[Saved entries]
>>

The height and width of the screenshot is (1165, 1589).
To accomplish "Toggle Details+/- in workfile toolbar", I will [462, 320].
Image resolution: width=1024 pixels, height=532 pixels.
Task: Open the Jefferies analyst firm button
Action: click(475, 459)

<<

Exercise objective: Copy out all of the lines above exactly.

Task output:
The height and width of the screenshot is (1165, 1589).
To accomplish "Toggle Details+/- in workfile toolbar", I will [462, 320].
Image resolution: width=1024 pixels, height=532 pixels.
Task: Open the Jefferies analyst firm button
Action: click(475, 459)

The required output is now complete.